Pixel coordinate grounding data
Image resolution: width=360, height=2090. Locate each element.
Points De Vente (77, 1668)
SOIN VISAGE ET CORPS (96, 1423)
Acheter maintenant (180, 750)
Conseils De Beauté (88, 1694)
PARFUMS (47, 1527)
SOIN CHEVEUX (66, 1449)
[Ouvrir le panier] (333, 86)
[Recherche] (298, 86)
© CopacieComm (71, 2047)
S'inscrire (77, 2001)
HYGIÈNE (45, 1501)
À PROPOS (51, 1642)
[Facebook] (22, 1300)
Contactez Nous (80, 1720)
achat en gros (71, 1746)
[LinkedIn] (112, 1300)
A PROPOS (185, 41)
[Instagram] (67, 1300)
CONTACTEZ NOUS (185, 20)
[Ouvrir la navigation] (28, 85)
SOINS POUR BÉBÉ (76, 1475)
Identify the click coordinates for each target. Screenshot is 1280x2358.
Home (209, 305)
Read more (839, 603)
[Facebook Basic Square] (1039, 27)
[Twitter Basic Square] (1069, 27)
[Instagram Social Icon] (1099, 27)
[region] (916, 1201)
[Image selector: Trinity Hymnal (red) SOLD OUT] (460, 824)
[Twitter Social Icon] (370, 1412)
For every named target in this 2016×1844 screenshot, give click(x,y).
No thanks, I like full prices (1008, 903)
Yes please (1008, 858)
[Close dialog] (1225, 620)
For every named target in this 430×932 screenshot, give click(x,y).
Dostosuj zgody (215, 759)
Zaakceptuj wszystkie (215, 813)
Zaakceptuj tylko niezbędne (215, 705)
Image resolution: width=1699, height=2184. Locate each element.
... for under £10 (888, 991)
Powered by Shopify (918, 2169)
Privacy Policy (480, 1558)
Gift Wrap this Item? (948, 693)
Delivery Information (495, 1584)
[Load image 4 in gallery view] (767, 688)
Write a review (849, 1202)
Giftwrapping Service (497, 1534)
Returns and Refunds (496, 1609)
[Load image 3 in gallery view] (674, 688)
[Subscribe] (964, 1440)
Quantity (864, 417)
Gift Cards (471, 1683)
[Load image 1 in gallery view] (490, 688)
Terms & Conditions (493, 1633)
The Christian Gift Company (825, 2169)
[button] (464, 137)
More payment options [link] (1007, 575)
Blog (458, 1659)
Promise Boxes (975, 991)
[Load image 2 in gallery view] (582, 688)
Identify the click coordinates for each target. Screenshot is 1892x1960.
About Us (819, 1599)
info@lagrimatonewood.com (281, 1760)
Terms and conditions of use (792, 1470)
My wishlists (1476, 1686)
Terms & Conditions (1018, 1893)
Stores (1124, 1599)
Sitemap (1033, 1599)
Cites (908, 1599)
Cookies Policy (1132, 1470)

- Instructions for the task -
Find the word "Social" in the entries. Copy each line that holds it.

- Written answer -
[Instagram Social Icon] (1099, 27)
[Twitter Social Icon] (370, 1412)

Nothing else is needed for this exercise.